Stored items:
------------------------------
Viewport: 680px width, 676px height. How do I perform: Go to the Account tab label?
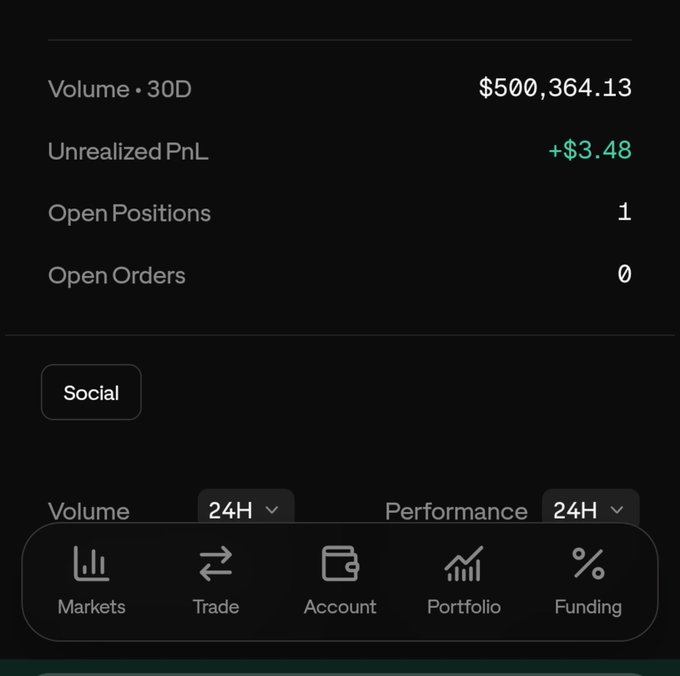pyautogui.click(x=340, y=607)
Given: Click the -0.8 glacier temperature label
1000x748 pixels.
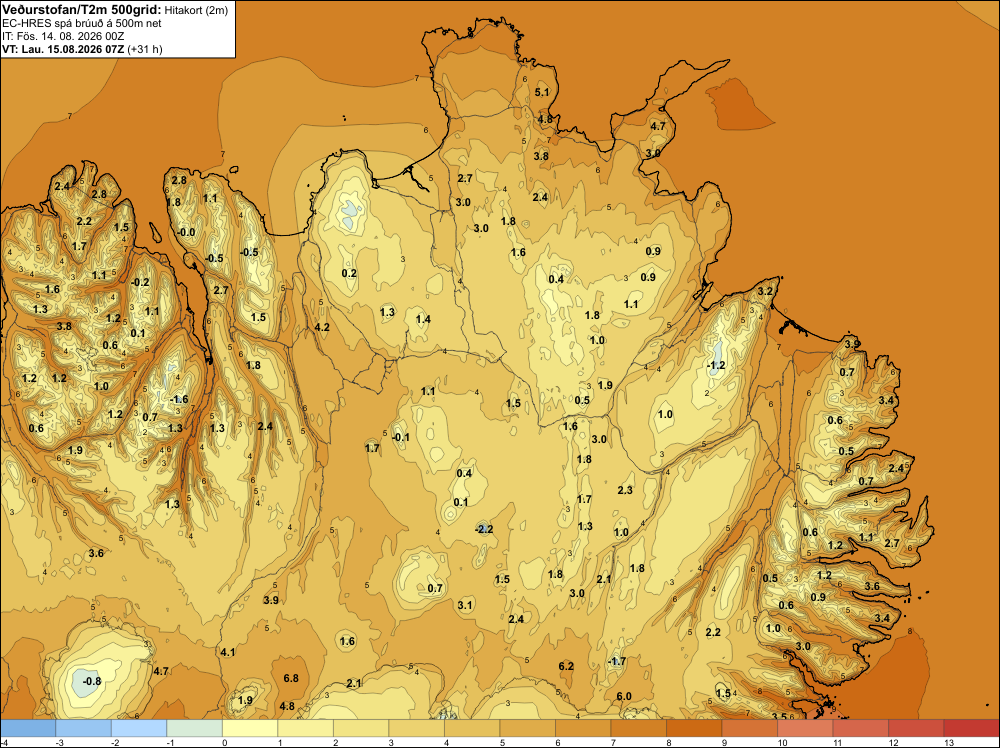Looking at the screenshot, I should (x=92, y=681).
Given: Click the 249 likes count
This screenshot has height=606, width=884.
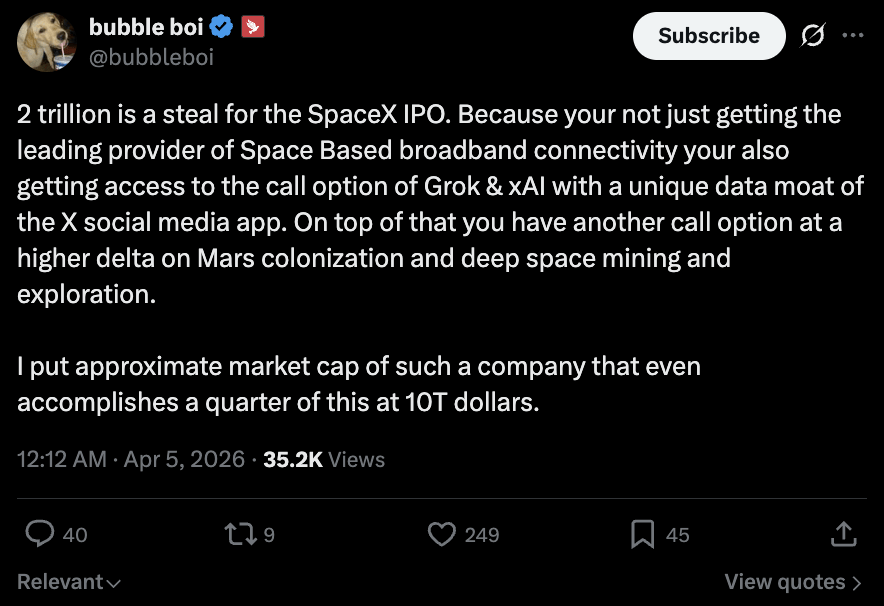Looking at the screenshot, I should tap(482, 534).
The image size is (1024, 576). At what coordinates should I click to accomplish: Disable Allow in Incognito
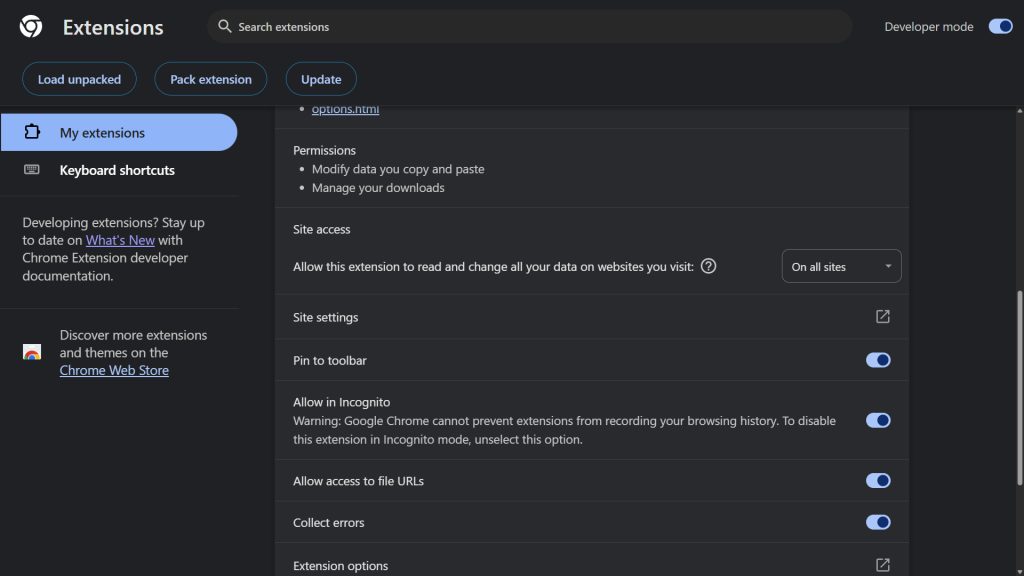click(x=877, y=420)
------------------------------
## Activity
Return each entry exactly as it stands above, apart from any images.

## Exercise output
Viewport: 680px width, 676px height. How do I perform: Go to the Account tab label?
pyautogui.click(x=340, y=607)
Given: Click the -0.8 glacier temperature label
1000x748 pixels.
Looking at the screenshot, I should (x=92, y=681).
Given: Click the 249 likes count
This screenshot has height=606, width=884.
Looking at the screenshot, I should tap(482, 534).
The image size is (1024, 576). At what coordinates should I click to accomplish: Disable Allow in Incognito
click(x=877, y=420)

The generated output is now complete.